U.S. lean hog futures closed higher on support from cattle and equities.

Lean hogs and other commodities were lifted by macroeconomic factors, including the weaker U.S. dollar and climbing equities, as worries about Europe's crisis eased for the day. A weaker dollar helps U.S. export prospects, which have been a key factor in high hog and pork prices this year. Another factor, soaring grain costs, added support Tuesday, as corn climbed again.

The cattle complex in particular, which has rallied this week on supply concerns, is supporting hogs, traders say.

But hogs' gains were limited by pressure from the cash market, said Mike Zuzolo, president of Global Commodity Analytics and Consulting. Seasonal pressure is another factor, as prices typically decline through October as hog weights climb and supplies increase, analysts said.

Cash hog bids were reported mostly steady with some locations with sufficient supplies for most of this week quoting weaker prices. Buying interest from plants needing hogs to fill their Friday or Saturday slaughter schedules could help keep prices from falling much, especially since processing margins have widened recently.

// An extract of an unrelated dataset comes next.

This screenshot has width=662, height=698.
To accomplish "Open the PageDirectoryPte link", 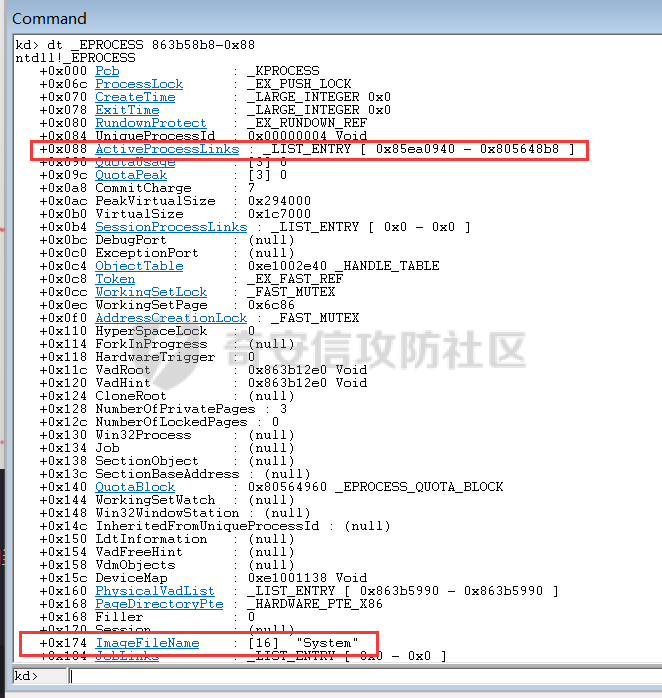I will point(159,604).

Producer resistance to selling at weak prices and continued high feed costs could work against packers' efforts to pull down cash prices, analysts said.

The latest Dow Jones Newswires pork packer margin index was plus $11.92 per head, compared with plus $14.58 the previous day.

The terminal markets traded mostly steady to up $1 a hundred pounds on a live basis.

The USDA's pork carcass composite value, a measure of wholesale prices, on Monday fell three cents to $97.81 a hundred pounds.